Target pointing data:
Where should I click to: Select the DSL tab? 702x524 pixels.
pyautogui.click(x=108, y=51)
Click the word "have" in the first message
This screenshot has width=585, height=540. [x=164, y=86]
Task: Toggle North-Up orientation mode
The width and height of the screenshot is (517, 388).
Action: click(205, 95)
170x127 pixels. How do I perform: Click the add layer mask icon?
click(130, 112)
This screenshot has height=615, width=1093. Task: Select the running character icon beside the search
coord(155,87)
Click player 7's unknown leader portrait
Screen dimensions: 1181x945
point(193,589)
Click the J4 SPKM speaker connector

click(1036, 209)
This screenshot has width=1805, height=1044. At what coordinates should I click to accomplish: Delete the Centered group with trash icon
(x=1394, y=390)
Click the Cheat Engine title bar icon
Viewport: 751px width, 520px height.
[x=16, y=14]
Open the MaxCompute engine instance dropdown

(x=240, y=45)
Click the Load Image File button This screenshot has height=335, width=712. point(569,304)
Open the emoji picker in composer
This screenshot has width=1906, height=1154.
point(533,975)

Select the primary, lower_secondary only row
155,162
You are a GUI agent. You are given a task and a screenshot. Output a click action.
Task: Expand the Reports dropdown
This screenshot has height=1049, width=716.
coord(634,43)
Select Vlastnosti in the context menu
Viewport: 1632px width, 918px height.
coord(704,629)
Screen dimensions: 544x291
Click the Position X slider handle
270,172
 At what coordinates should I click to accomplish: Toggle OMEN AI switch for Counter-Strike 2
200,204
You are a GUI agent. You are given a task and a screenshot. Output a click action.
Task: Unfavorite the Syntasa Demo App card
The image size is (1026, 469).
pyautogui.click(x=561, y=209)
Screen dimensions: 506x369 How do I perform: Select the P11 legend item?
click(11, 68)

Problem details: Print everything from the line containing "Screen dimensions: 544x291" down to the final line, reproducing each line without any change.

Worked solution:
Screen dimensions: 544x291
Click the Position X slider handle
270,172
 At what coordinates should I click to accomplish: Toggle OMEN AI switch for Counter-Strike 2
200,204
You are a GUI agent. You are given a task and a screenshot. Output a click action.
Task: Unfavorite the Syntasa Demo App card
The image size is (1026, 469).
pyautogui.click(x=561, y=209)
Screen dimensions: 506x369 How do I perform: Select the P11 legend item?
click(11, 68)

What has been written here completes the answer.